La plupart des 47 communes ajoutées à la liste se situent dans le Gers (+ 17 à 128 communes). Les Landes restent le deuxième département le plus touché, même si seulement 3 communes supplémentaires (sur un total de 107) ont été ajoutées à la nouvelle liste. Les Pyrénées-Atlantiques voient leur nombre de communes touchées augmenter de 15, à 71, tandis que l'épidémie reste plus circonscrite dans les Hautes-Pyrénées (+ 12 à 31 communes).
La mise à jour des communes concernées est fonction de « l'évolution de la situation sanitaire depuis le 19 janvier 2017 », précise le document.
Repéré fin novembre sur des oiseaux sauvages, le virus H5N8 continue de s'étendre dans les élevages du sud-ouest. La France a lancé le 4 janvier une politique d'abattage massif et préventif de palmipèdes dans la zone, pour tenter d'enrayer l'épidémie de grippe aviaire amenée au départ par les oiseaux migrateurs, et souvent transmise par les déplacements d'animaux d'un élevage à l'autre, ou de matériels et personnels n'ayant pas suffisamment observé les mesures de biosécurité prescrites. Mais la crise n'est toujours pas jugulée malgré l'abattage préventif de près d'un million de canards depuis le début du mois.
Selon le ministère de l'agriculture, au 25 janvier, 172 foyers H5N8 étaient répertoriés dans les élevages, essentiellement dans les Landes et le Gers, ainsi que douze cas dans la faune sauvage. Par ailleurs, un foyer d'une autre forme bien moins pathogène de grippe aviaire, le virus H5N2, avait été détecté ce mardi en Ile-de-France, dans un élevage de volailles du Val-d'Oise, dont les animaux ont été abattus. Le département n'est pas cependant concerné par la zone d'abattage préventif, qui concerne uniquement l'épidémie due au virus H5N8.
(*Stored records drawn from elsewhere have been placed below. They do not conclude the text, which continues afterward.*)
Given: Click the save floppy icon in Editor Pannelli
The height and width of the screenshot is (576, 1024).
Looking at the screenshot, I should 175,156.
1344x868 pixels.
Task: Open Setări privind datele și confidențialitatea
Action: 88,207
Les producteurs de palmipèdes du sud-ouest seront indemnisés dès mars des pertes provoquées par l'épidémie de grippe aviaire, a promis la semaine dernière le ministre de l'agriculture Stéphane Le Foll. Globalement, les éleveurs ont estimé à 120 millions d'euros les pertes pour l'ensemble de la filière du Sud-Ouest, qui, avec 3.000 éleveurs et 2.000 gaveurs, représente à elle seule 71 % de la production française de foie gras.